Por favor, reproduce literalmente el pasaje del texto sobre el yo que aparece más abajo, comenzando con "El debate sobre" y continuando hasta "de la metafísica.".

• [Bloque de texto]
-------
El debate sobre la composición de nuestro ser, de lo que también puede llamarse esencia tiene tintes filosóficos, religiosos y hasta científicos. Ahondar en lo que hemos sido, en ese extraño pasado que somos, en ese indescifrable presente que habitamos y ese incierto futuro al que ya asistimos, -pienso también en ese “ya somos el olvido que seremos” de Borges”, es adentrarnos en ese pantanoso terreno de la metafísica.

La inquietud de pensar en el “yo” es un tópico de vieja data. Si bien aquello que llamamos metafísica existe desde la Antigua Grecia, pensando más que todo en el ser, es desde el comienzo de la Modernidad con Descartes que el análisis del concepto empieza a obtener otra perspectiva. Pasando por Carl Jung o Freud, que ya se acercan más a la contemporaneidad, el cuestionamiento por el “yo” ha arrojado significados asociados a ese subconsciente donde se alojan los sentidos más profundos de lo que somos y del modo en que nos comportamos.
-------
• [Datos extraídos]
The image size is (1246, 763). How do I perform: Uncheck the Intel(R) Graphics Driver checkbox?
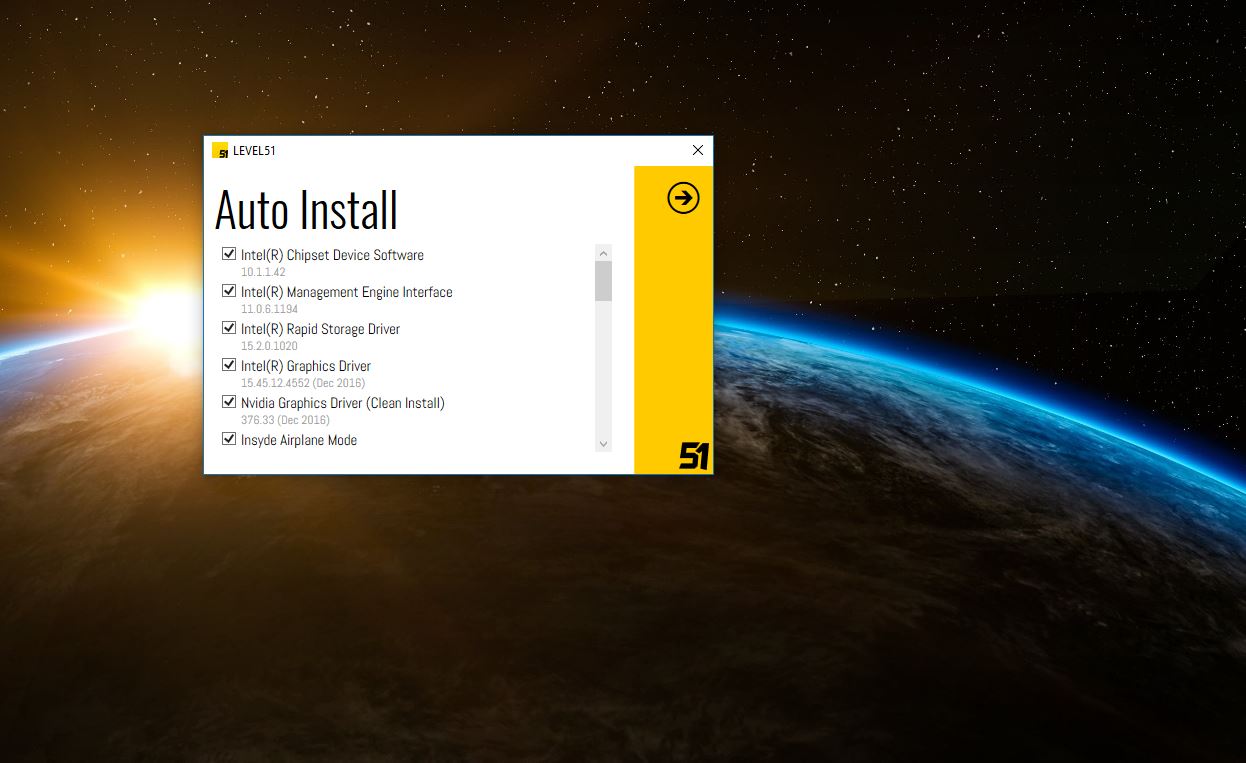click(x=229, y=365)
-------
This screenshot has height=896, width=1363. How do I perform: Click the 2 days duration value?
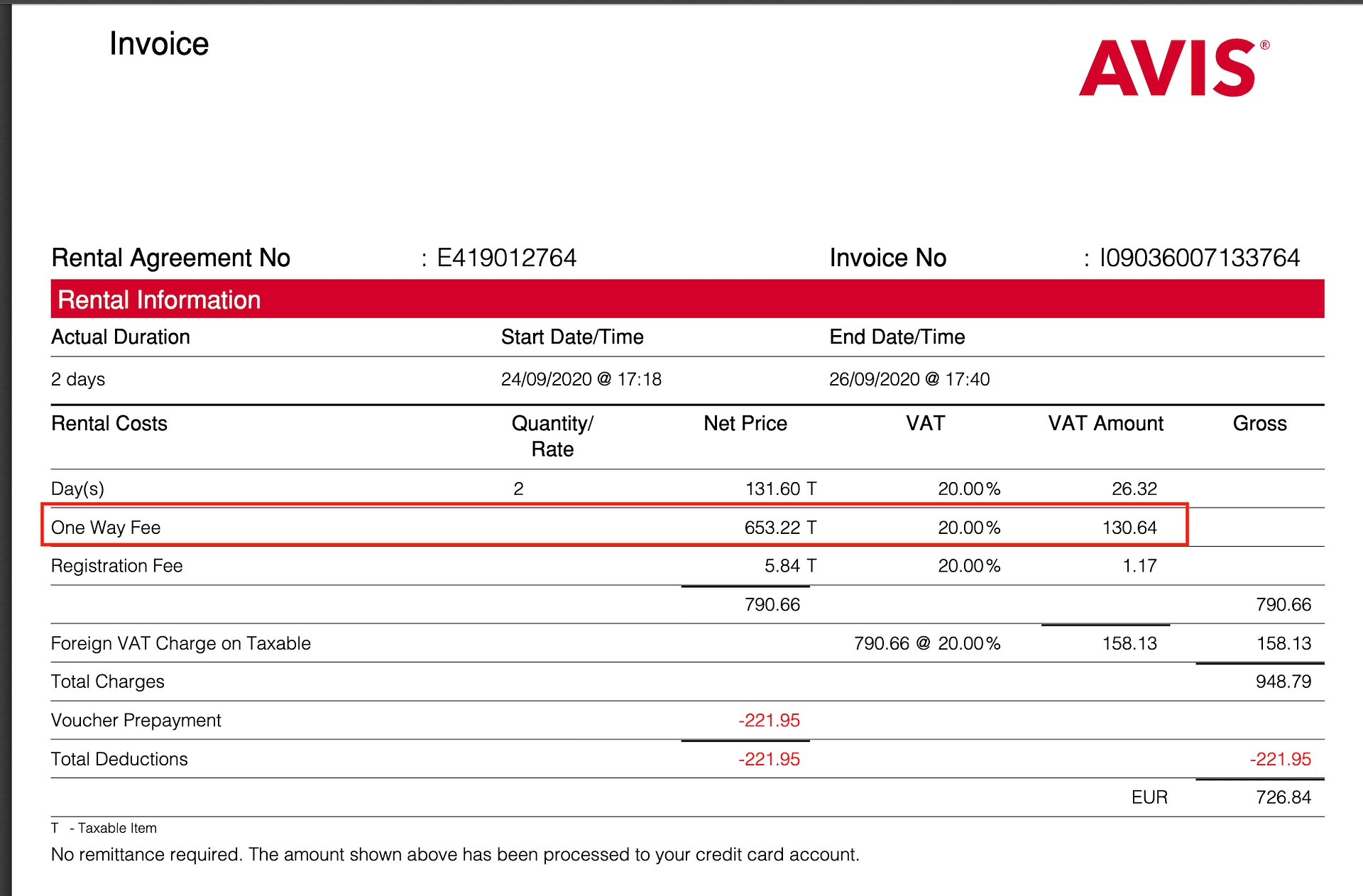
-------
• [Solución de tarea]
El debate sobre la composición de nuestro ser, de lo que también puede llamarse esencia tiene tintes filosóficos, religiosos y hasta científicos. Ahondar en lo que hemos sido, en ese extraño pasado que somos, en ese indescifrable presente que habitamos y ese incierto futuro al que ya asistimos, -pienso también en ese “ya somos el olvido que seremos” de Borges”, es adentrarnos en ese pantanoso terreno de la metafísica.